Jesus knows I do not stop talking long enough to think about what Jesus really looked like, so he looked like he did in Sunday school. He was wearing his off-white robe, with his hair to his shoulders and his legs dangling next to mine. We were talking without any urgency. I could not tell you what we were talking about, only that it was ordinary, maybe the orange shrub out my condo window or the fact that every song is improved by the harmonica. 

But this is the part I have to tell you. Jesus and I were eating French fries. We were eating from the same red paper boat. It was bigger than extra-large. I was not concerned. I was not calculating the insulin bolus for such an invasion of carbohydrates. I was eating French fries with Jesus. Jesus was not sad that I had missed many previous potatoes. Jesus did not remind me that I had declined invitations to spontaneous salt and bread before. Jesus kept talking to me.

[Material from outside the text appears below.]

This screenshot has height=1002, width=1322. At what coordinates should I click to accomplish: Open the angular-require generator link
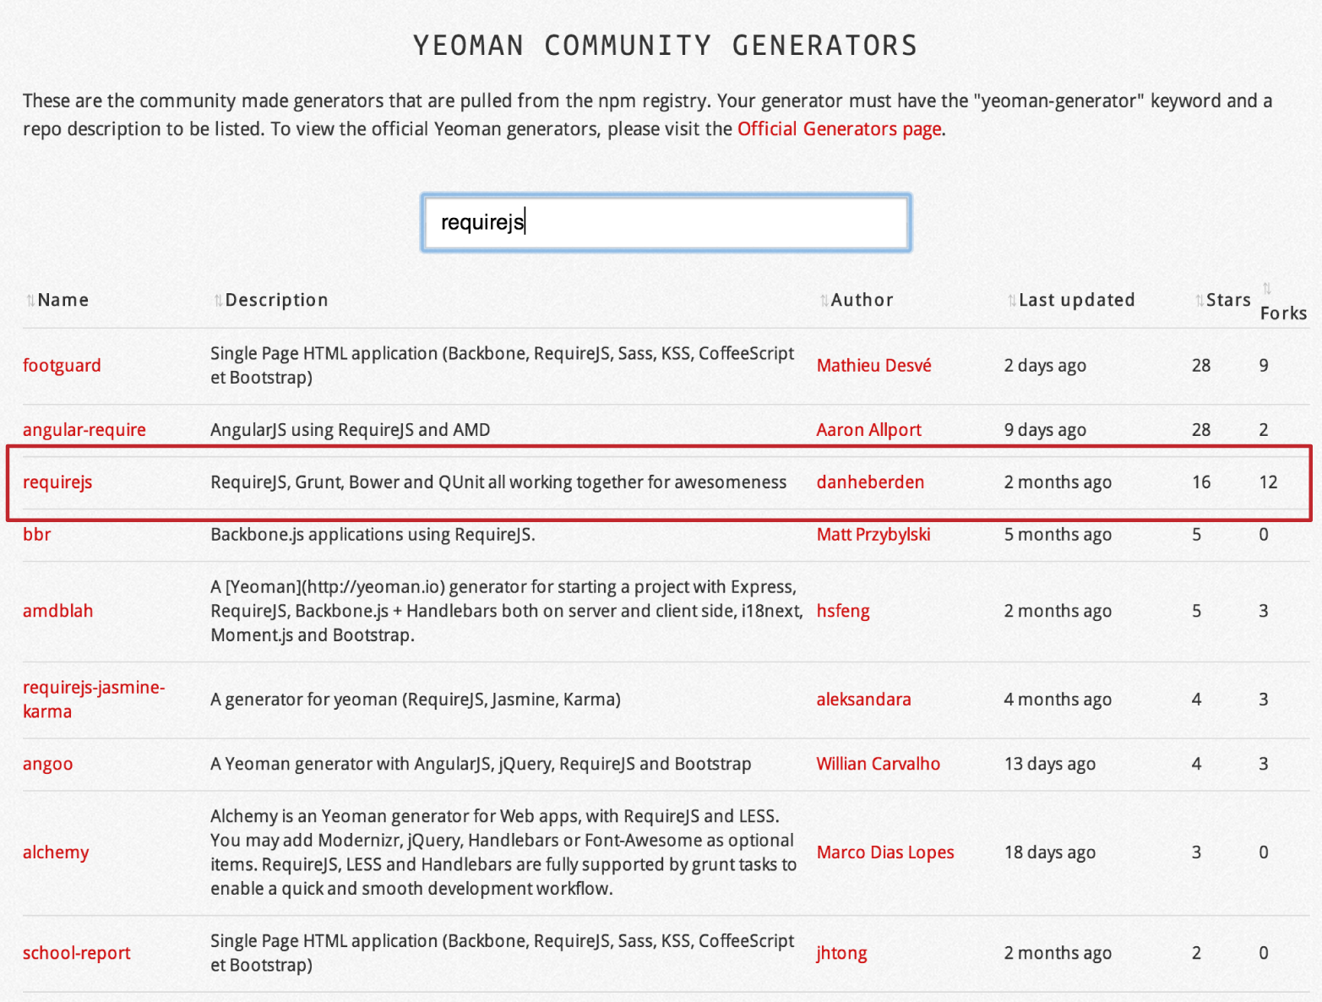click(x=84, y=430)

I love Jesus so much I think this is going to happen someday. I do not want to say that Jesus is giving me a pass to be weird with food until I meet him on that hood. That would be saying too much, and I love Jesus too much to say it. But since I had that dream, I ask a little less often whether “irrevocable” means “irrevocable.” Jesus knows I am neither light nor fit. Jesus keeps talking to me. I do not presume to know how any of this works, but that is probably the wrong word anyway.

Angela Townsend

Angela Townsend is a Pushcart Prize nominee and seven time Best of the Net nominee. Her work appears or is forthcoming in Arts & Letters, Chautauqua, CutBank, SmokeLong Quarterly, and West Trade Review, among others. She graduated from Princeton Seminary and Vassar College and writes for a cat sanctuary by day. Angela has lived with Type 1 diabetes for 34 years, laughs with her poet mother every morning, and loves life affectionately.

6 Comments

  • Bob Vander Lugt says:

    Wow! Thank you for this delightful, filling morsel.

  • Daniel Meeter says:

    I loved this. Your Jesus makes me think of “Hey! Come merry dol! derry dol! My darling!” And yellow boots and a blue coat and a brown beard. And you had me at your first sentence.

  • James C Dekker says:

    Thank you very much. I do not know if Jesus has much at all to do w/ my eating or talking; some things are just too complicated for me, but, I suspect, easy peasy for Jesus. But I am happy to admit that some months ago when my VA Hosp doc in Buffalo gave me a summary of treatments and medications, I got a jolt on the last page when I read aloud to my wife, “Medications to stop talking.” She said, “Please, get a double does of that, OK?” Then I looked more carefully and read it correctly: “Medications to to stop TAKING.” Whew. Close call. Rose is still hoping…

  • Rodney Haveman says:

    Angela,
    I’m in the fight with you, type 1 diabetic for 37 years (not a competition) and the peanut butter is like heroine (I presume, I do not struggle with heroine). I try to listen to Jesus say, “It’s not so much what you think of me, but what I think of you.” God knows I need to try to listen, because if I am who I think I am, especially with my diabetes, then it’s already lost for me.
    Thanks for this piece/peace.

  • Tony Vis says:

    WHOA! Even reading this had me saying, “Slow down, lady! Just slow down!” But I couldn’t slow down. It was such a delight, and that opinion is “irrevocable,” depending upon what “irrevocable” means. Any chance you could talk Jesus into dropping that car into one of my dreams or, better still, into my garage? I’m an old man, after all, and it should belong to me and not some young cat lady. Although I could be wrong. In my imagination I do suddenly see a classic Corvette convertible, top down, with a young lady in the driver’s seat and a cat in the passengers seat beside her. Oh, and it appears neither can stop talking!